Aim of the task: Your output should contain every record, unchanged.

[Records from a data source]
+===+
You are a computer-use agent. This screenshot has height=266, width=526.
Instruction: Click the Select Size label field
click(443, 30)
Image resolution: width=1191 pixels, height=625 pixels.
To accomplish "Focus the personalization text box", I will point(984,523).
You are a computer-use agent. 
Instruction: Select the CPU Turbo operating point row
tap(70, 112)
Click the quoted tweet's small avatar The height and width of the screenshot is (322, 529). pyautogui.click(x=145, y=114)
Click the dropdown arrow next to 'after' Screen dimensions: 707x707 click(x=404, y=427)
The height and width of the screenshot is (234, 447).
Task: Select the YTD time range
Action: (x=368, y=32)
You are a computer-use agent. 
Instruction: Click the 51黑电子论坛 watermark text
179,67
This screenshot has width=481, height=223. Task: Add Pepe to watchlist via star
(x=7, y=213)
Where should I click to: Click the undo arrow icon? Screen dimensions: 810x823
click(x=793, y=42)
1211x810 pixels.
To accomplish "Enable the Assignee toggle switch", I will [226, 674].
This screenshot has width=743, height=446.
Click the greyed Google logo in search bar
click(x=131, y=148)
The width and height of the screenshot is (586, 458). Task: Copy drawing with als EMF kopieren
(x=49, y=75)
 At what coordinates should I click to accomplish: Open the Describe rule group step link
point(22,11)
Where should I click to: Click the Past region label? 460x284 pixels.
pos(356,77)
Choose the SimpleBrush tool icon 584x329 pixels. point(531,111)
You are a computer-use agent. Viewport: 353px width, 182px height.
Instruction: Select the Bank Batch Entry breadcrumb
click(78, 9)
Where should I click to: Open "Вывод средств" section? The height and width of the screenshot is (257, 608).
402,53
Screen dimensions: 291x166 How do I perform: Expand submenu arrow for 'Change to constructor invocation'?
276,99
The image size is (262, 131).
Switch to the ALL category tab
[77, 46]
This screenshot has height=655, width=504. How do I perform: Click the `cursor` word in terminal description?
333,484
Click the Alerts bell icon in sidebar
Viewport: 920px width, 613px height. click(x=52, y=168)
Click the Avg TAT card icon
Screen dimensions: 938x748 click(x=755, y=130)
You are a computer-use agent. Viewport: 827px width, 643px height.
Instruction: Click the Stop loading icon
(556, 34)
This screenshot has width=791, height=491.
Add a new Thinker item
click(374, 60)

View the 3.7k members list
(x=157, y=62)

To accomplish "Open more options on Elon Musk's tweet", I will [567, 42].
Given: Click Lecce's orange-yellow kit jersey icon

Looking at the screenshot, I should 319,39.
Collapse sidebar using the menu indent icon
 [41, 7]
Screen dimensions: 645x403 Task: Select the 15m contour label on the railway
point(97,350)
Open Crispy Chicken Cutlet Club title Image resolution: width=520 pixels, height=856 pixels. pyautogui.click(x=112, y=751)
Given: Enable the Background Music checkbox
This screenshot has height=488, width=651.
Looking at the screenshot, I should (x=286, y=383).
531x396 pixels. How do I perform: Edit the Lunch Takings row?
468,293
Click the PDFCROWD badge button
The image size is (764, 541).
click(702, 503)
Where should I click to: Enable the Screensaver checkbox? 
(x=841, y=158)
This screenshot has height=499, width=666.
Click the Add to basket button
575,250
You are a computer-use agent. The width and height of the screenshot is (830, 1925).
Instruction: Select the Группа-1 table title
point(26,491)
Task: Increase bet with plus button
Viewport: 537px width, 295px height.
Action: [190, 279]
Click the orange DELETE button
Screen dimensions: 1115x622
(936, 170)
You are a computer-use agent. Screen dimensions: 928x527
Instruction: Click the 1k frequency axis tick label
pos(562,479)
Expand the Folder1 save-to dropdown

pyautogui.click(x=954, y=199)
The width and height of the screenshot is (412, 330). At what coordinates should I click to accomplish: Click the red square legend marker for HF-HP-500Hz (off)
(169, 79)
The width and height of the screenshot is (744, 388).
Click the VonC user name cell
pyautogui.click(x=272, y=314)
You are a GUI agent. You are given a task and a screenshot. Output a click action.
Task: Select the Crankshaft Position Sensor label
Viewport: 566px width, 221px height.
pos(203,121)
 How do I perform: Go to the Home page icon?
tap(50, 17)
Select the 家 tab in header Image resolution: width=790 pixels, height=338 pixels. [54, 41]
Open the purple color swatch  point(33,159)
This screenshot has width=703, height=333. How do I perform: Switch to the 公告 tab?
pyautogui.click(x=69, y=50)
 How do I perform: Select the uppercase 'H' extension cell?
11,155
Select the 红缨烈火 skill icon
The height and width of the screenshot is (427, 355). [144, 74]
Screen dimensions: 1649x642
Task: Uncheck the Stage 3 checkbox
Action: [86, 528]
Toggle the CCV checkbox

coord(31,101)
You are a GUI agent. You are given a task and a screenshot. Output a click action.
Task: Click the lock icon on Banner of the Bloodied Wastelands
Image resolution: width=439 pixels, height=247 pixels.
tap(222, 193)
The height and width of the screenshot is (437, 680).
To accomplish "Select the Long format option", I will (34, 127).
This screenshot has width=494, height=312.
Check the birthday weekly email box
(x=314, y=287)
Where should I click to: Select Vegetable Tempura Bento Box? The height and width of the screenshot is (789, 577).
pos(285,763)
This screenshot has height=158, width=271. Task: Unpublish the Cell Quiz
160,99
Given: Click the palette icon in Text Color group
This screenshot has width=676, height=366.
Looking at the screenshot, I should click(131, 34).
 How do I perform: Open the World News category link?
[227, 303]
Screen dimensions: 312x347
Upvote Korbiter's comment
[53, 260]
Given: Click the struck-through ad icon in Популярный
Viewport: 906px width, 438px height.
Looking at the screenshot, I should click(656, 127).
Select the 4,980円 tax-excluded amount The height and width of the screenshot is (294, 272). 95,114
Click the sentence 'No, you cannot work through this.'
+===+
Answer to this task:
You are a computer-use agent. This screenshot has height=266, width=526.
Instruction: Click the Select Size label field
click(443, 30)
Image resolution: width=1191 pixels, height=625 pixels.
To accomplish "Focus the personalization text box", I will point(984,523).
You are a computer-use agent. 
Instruction: Select the CPU Turbo operating point row
tap(70, 112)
Click the quoted tweet's small avatar The height and width of the screenshot is (322, 529). pyautogui.click(x=145, y=114)
Click the dropdown arrow next to 'after' Screen dimensions: 707x707 click(x=404, y=427)
The height and width of the screenshot is (234, 447).
Task: Select the YTD time range
Action: (x=368, y=32)
You are a computer-use agent. 
Instruction: Click the 51黑电子论坛 watermark text
179,67
This screenshot has width=481, height=223. Task: Add Pepe to watchlist via star
(x=7, y=213)
Where should I click to: Click the undo arrow icon? Screen dimensions: 810x823
click(x=793, y=42)
1211x810 pixels.
To accomplish "Enable the Assignee toggle switch", I will [226, 674].
This screenshot has width=743, height=446.
Click the greyed Google logo in search bar
click(x=131, y=148)
The width and height of the screenshot is (586, 458). Task: Copy drawing with als EMF kopieren
(x=49, y=75)
 At what coordinates should I click to accomplish: Open the Describe rule group step link
point(22,11)
Where should I click to: Click the Past region label? 460x284 pixels.
pos(356,77)
Choose the SimpleBrush tool icon 584x329 pixels. point(531,111)
You are a computer-use agent. Viewport: 353px width, 182px height.
Instruction: Select the Bank Batch Entry breadcrumb
click(78, 9)
Where should I click to: Open "Вывод средств" section? The height and width of the screenshot is (257, 608).
402,53
Screen dimensions: 291x166 How do I perform: Expand submenu arrow for 'Change to constructor invocation'?
276,99
The image size is (262, 131).
Switch to the ALL category tab
[77, 46]
This screenshot has height=655, width=504. How do I perform: Click the `cursor` word in terminal description?
333,484
Click the Alerts bell icon in sidebar
Viewport: 920px width, 613px height. click(x=52, y=168)
Click the Avg TAT card icon
Screen dimensions: 938x748 click(x=755, y=130)
You are a computer-use agent. Viewport: 827px width, 643px height.
Instruction: Click the Stop loading icon
(556, 34)
This screenshot has width=791, height=491.
Add a new Thinker item
click(374, 60)

View the 3.7k members list
(x=157, y=62)

To accomplish "Open more options on Elon Musk's tweet", I will [567, 42].
Given: Click Lecce's orange-yellow kit jersey icon

Looking at the screenshot, I should 319,39.
Collapse sidebar using the menu indent icon
 [41, 7]
Screen dimensions: 645x403 Task: Select the 15m contour label on the railway
point(97,350)
Open Crispy Chicken Cutlet Club title Image resolution: width=520 pixels, height=856 pixels. pyautogui.click(x=112, y=751)
Given: Enable the Background Music checkbox
This screenshot has height=488, width=651.
Looking at the screenshot, I should (x=286, y=383).
531x396 pixels. How do I perform: Edit the Lunch Takings row?
468,293
Click the PDFCROWD badge button
The image size is (764, 541).
click(702, 503)
Where should I click to: Enable the Screensaver checkbox? 
(x=841, y=158)
This screenshot has height=499, width=666.
Click the Add to basket button
575,250
You are a computer-use agent. The width and height of the screenshot is (830, 1925).
Instruction: Select the Группа-1 table title
point(26,491)
Task: Increase bet with plus button
Viewport: 537px width, 295px height.
Action: [190, 279]
Click the orange DELETE button
Screen dimensions: 1115x622
(936, 170)
You are a computer-use agent. Screen dimensions: 928x527
Instruction: Click the 1k frequency axis tick label
pos(562,479)
Expand the Folder1 save-to dropdown

pyautogui.click(x=954, y=199)
The width and height of the screenshot is (412, 330). At what coordinates should I click to accomplish: Click the red square legend marker for HF-HP-500Hz (off)
(169, 79)
The width and height of the screenshot is (744, 388).
Click the VonC user name cell
pyautogui.click(x=272, y=314)
You are a GUI agent. You are given a task and a screenshot. Output a click action.
Task: Select the Crankshaft Position Sensor label
Viewport: 566px width, 221px height.
pos(203,121)
 How do I perform: Go to the Home page icon?
tap(50, 17)
Select the 家 tab in header Image resolution: width=790 pixels, height=338 pixels. [54, 41]
Open the purple color swatch  point(33,159)
This screenshot has width=703, height=333. How do I perform: Switch to the 公告 tab?
pyautogui.click(x=69, y=50)
 How do I perform: Select the uppercase 'H' extension cell?
11,155
Select the 红缨烈火 skill icon
The height and width of the screenshot is (427, 355). [144, 74]
Screen dimensions: 1649x642
Task: Uncheck the Stage 3 checkbox
Action: [86, 528]
Toggle the CCV checkbox

coord(31,101)
You are a GUI agent. You are given a task and a screenshot. Output a click action.
Task: Click the lock icon on Banner of the Bloodied Wastelands
Image resolution: width=439 pixels, height=247 pixels.
tap(222, 193)
The height and width of the screenshot is (437, 680).
To accomplish "Select the Long format option", I will (34, 127).
This screenshot has width=494, height=312.
Check the birthday weekly email box
(x=314, y=287)
Where should I click to: Select Vegetable Tempura Bento Box? The height and width of the screenshot is (789, 577).
pos(285,763)
This screenshot has height=158, width=271. Task: Unpublish the Cell Quiz
160,99
Given: Click the palette icon in Text Color group
This screenshot has width=676, height=366.
Looking at the screenshot, I should click(131, 34).
 How do I perform: Open the World News category link?
[227, 303]
Screen dimensions: 312x347
Upvote Korbiter's comment
[53, 260]
Given: Click the struck-through ad icon in Популярный
Viewport: 906px width, 438px height.
Looking at the screenshot, I should click(656, 127).
Select the 4,980円 tax-excluded amount The height and width of the screenshot is (294, 272). 95,114
Click the sentence 'No, you cannot work through this.'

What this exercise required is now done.